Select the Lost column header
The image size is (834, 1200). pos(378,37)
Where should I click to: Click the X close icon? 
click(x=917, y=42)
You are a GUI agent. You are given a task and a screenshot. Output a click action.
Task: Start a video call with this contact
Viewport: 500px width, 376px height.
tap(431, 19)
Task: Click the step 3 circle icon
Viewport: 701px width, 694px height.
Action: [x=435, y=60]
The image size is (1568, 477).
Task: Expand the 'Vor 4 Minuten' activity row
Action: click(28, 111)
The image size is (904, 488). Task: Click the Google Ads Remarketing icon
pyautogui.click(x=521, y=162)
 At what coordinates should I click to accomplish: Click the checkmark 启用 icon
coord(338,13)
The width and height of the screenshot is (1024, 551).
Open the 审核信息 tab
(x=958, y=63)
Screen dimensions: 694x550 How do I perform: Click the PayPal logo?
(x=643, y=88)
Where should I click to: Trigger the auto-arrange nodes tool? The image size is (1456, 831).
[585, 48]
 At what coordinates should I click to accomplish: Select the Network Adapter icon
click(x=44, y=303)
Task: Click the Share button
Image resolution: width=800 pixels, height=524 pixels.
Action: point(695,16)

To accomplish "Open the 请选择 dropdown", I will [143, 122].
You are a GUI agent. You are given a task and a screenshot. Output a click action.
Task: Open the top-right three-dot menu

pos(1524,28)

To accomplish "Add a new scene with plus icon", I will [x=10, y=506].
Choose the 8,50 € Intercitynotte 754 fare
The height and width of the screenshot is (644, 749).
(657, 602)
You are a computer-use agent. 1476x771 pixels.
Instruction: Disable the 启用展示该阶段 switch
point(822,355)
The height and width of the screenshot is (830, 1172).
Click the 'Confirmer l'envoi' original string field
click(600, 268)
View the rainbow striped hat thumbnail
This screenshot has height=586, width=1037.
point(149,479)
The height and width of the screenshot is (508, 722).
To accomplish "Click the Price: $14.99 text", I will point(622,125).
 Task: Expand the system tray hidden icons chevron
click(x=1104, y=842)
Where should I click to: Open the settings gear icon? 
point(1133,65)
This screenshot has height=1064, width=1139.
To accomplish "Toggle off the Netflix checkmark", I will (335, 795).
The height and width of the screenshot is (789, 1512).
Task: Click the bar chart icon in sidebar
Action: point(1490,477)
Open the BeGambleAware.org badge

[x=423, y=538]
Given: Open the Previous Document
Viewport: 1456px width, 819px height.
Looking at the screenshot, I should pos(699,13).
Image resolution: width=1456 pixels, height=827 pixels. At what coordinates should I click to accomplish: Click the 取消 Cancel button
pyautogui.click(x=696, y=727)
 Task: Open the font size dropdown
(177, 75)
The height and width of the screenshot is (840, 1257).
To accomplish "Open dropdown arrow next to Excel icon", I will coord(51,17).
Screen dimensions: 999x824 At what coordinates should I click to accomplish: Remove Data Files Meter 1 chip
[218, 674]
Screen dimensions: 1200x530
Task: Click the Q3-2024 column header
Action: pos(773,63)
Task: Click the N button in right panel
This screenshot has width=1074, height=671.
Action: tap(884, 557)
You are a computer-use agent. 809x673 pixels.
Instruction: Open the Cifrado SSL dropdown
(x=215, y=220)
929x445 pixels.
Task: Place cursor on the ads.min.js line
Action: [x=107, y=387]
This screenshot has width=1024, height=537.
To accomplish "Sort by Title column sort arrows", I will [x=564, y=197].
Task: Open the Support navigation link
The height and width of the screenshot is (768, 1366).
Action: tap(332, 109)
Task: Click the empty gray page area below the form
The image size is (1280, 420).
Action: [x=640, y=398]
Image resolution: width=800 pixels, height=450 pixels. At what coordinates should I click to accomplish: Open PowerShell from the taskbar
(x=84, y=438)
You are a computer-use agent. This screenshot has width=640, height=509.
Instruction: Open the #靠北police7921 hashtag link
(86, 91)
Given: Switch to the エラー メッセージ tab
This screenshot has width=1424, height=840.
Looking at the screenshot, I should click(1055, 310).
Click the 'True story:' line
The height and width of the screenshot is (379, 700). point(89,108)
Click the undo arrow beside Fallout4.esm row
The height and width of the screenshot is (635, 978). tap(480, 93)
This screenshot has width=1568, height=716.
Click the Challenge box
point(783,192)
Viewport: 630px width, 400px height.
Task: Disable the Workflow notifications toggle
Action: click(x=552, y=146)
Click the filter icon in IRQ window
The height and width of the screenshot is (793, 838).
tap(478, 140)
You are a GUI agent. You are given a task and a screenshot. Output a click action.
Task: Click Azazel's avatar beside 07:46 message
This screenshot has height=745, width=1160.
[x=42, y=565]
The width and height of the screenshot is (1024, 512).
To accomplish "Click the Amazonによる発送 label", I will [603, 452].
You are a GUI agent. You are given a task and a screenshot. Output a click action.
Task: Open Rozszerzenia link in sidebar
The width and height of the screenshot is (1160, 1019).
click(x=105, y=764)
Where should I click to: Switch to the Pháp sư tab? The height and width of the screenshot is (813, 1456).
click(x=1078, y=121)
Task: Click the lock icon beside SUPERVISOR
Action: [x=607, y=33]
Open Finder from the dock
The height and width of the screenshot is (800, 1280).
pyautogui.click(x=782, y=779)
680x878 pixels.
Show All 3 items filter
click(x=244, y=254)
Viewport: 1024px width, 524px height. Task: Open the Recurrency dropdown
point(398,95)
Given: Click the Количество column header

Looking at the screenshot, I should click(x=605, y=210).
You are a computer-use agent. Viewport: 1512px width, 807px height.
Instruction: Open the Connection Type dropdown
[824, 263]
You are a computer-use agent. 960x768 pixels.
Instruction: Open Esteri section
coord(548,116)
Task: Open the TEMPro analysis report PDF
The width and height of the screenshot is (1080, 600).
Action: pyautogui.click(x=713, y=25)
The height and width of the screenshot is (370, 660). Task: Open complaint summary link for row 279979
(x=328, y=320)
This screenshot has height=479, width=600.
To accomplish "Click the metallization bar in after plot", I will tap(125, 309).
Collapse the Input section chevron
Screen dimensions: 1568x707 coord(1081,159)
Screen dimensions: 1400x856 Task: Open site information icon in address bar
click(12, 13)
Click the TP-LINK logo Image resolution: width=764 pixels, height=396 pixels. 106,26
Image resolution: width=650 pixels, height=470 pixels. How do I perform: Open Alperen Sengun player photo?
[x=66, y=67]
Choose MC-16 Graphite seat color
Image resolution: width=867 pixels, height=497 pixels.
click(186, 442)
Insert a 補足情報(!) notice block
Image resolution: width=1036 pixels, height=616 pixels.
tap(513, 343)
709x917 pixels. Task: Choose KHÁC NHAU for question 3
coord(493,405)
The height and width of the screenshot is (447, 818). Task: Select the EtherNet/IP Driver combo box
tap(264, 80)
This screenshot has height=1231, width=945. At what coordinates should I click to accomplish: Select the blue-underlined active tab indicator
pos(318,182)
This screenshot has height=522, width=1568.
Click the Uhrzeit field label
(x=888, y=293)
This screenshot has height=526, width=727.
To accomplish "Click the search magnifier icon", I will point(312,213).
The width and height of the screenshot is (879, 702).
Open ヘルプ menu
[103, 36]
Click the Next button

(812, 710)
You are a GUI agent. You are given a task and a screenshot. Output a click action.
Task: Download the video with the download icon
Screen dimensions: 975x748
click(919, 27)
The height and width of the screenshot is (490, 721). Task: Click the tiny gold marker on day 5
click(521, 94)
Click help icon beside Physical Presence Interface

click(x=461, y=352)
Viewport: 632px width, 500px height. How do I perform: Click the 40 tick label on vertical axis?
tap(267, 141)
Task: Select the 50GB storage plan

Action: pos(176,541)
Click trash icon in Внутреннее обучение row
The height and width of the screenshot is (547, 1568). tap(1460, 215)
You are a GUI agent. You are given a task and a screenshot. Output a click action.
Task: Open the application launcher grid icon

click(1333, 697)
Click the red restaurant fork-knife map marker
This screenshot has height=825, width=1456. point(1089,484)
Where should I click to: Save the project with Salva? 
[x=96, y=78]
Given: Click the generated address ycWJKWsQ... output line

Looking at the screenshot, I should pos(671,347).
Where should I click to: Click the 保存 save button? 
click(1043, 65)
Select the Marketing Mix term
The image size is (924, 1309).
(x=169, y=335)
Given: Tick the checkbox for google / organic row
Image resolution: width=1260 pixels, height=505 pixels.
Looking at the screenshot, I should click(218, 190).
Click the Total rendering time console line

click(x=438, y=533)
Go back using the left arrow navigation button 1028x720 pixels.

## Exercise directions
Pull every line with the string "video" out of the material.

## Response for this exercise
Task: Start a video call with this contact
Task: Download the video with the download icon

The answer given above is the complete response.